There are several high quality fusibles on the market and everyone seems to have their own preferences.  I personally prefer steam-a-seam 2 with the two sides of paper.  One side has one inch squares on it and that’s the side that you draw your design on, cut roughly around the design about 1/4 inch away, peal off the plain side, stick the side with the grid and the drawing onto the back of your fabric, and cut it out. After that you remove the paper and you have an applique with a lightly sticky side that you can move around until you have it just right before hitting it with a steam iron that glues it in place ready to stitch.
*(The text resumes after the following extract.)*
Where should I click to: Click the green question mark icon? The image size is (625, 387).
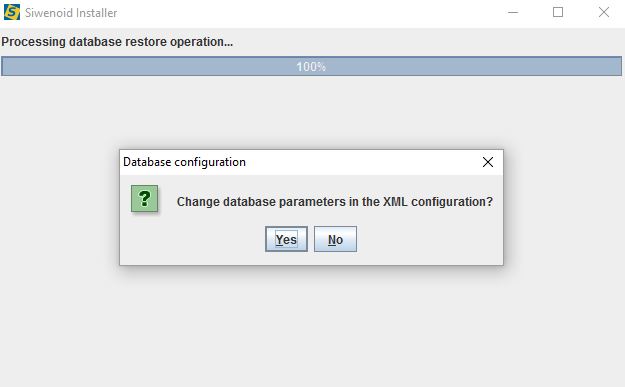[x=144, y=198]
Sew happy everyone!  This blog took me too long to write because I was trying to identify what I felt were the best links to online resources.  If, however, you are fortunate enough to have an open fabric store that carries these good products near you, then bless them with your purchases there.  Blessings to everyone.  Have a wonderful time in your studios!  Feel free to ask questions. I might know the answer.

 

 

 

 

 

 

Sizzling Hot in the Studio

We certainly are having a heat wave! My studio Fritz is the warmest room in my home.  This is where my longarm sitdown Bernina Q20 and my computer setup lives. I also have Studio Gibbs, where I store my fabrics and where my Bernina 880 Plus lives, and there is little Studio Betsy, where my little Bernina 350 and my old Baby Lock Serger lives in one part of my bedroom.  These rooms are all on the top floor of my home. It’s over 100 outside, supposedly it feels like 117 here in Ashburn, Virginia, right now and is very humid. Our AC is good, but is struggling to keep up for the upper floor.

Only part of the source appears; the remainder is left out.